If f(t) is a function in the time domain its n-th Poisson wavelet transform is given by

${\displaystyle (W_{n}f)(a,b)={\frac {1}{\sqrt {|a|}}}\int _{-\infty }^{\infty }f(t)\psi _{n}\left({\frac {t-b}{a}}\right)\,dt}$

In the reverse direction, given the n-th Poisson wavelet transform ${\displaystyle (W_{n}f)(a,b)}$ of a function f(t) in the time domain, the function f(t) can be reconstructed as follows:

${\displaystyle f(t)={\frac {1}{C_{\psi _{n}}}}\int _{-\infty }^{\infty }\left[\int _{-\infty }^{\infty }\,\left\{(W_{n}f)(a,b){\frac {1}{\sqrt {|a|}}}\psi _{n}\left({\frac {t-b}{a}}\right)\,\right\}db\right]{\frac {da}{a^{2}}}}$

Applications

Poisson wavelet transforms have been applied in multi-resolution analysis, system identification, and parameter estimation. They are particularly useful in studying problems in which the functions in the time domain consist of linear combinations of decaying exponentials with time delay.
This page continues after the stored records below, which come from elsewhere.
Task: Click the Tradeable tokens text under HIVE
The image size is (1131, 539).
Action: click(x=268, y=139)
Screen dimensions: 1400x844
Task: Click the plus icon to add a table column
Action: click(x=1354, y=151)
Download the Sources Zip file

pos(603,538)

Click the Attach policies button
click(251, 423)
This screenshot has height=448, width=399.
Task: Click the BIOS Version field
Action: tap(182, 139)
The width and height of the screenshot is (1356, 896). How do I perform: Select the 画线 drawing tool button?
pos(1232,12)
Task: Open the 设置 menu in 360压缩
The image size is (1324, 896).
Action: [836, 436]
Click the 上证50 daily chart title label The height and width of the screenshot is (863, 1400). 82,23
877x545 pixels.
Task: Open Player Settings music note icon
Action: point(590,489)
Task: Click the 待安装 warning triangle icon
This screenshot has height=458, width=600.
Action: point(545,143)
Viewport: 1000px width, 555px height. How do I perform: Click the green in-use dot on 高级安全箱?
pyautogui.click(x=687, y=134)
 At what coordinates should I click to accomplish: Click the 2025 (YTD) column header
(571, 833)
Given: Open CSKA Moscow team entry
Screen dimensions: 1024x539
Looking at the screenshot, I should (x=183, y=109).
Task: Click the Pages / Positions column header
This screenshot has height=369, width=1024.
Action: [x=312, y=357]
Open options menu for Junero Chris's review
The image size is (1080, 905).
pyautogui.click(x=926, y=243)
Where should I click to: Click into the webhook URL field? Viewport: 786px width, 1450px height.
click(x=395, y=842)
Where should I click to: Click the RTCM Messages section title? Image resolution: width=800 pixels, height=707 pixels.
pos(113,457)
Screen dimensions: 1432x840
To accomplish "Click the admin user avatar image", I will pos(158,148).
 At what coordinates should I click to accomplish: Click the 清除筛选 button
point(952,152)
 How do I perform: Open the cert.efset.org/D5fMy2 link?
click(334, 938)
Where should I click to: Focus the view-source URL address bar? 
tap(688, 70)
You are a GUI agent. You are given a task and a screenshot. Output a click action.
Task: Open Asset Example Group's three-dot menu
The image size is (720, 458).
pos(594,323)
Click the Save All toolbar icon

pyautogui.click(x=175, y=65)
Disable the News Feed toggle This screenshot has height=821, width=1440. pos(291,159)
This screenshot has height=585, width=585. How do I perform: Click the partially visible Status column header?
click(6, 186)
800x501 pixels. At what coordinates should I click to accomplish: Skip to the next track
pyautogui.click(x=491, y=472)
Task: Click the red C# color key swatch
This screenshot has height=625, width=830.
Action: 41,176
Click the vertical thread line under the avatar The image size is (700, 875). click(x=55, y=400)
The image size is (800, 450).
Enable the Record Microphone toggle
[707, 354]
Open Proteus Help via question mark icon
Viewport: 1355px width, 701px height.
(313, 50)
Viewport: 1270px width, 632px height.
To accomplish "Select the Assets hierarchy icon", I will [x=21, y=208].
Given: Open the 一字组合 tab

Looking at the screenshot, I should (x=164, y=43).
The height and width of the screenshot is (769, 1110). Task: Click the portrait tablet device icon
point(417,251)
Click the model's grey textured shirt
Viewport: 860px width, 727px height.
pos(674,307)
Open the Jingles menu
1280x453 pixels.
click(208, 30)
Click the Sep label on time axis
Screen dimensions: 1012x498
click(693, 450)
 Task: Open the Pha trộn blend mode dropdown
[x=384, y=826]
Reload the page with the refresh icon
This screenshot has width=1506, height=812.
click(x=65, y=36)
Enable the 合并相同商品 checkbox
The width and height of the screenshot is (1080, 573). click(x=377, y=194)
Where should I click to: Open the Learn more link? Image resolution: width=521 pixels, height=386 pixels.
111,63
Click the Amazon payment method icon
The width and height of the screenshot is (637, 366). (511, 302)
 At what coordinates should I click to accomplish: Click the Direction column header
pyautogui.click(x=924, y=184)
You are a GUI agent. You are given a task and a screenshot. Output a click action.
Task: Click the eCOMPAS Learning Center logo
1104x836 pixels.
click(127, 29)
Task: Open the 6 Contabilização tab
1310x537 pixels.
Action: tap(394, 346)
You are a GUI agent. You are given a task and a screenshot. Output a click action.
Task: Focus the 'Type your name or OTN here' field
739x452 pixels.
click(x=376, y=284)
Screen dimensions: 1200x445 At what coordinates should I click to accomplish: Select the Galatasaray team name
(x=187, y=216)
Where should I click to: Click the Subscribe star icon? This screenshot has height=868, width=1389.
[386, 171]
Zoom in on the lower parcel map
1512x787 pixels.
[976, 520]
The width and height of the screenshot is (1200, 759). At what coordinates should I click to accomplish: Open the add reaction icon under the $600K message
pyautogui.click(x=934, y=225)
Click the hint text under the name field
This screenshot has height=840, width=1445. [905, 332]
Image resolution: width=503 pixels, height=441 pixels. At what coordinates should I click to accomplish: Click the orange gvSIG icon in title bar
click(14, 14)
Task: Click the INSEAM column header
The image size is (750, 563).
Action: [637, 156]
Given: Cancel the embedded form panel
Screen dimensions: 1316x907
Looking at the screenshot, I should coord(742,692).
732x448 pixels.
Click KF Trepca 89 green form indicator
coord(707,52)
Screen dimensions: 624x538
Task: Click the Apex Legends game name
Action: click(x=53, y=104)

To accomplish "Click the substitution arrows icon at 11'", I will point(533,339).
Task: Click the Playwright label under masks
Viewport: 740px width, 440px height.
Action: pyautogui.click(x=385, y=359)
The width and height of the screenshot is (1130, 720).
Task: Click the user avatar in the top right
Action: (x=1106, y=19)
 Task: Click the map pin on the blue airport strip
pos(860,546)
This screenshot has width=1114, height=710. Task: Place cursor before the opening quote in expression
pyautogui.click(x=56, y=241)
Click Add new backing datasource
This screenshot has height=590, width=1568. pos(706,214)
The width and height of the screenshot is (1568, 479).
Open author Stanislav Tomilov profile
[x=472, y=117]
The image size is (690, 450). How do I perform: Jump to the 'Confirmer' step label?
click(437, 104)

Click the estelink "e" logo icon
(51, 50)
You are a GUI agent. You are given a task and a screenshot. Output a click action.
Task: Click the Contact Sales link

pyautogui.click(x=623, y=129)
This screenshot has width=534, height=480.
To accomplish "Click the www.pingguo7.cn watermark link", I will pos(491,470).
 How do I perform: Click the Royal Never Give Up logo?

Wavelet associated with Poisson kernel

Image of the wavelet associated with the Poisson kernel.

Image of the Fourier transform of the wavelet associated with the Poisson kernel.

Definition

The Poisson wavelet is defined by the function^[3]

${\displaystyle \psi (t)={\frac {1}{\pi }}{\frac {1-t^{2}}{(1+t^{2})^{2}}}}$

This can be expressed in the form

${\displaystyle \psi (t)=P(t)+t{\frac {d}{dt}}P(t)}$ where ${\displaystyle P(t)={\frac {1}{\pi }}{\frac {1}{1+t^{2}}}}$.

Relation with Poisson kernel

The function ${\displaystyle P(t)}$ appears as an integral kernel in the solution of a certain initial value problem of the Laplace operator.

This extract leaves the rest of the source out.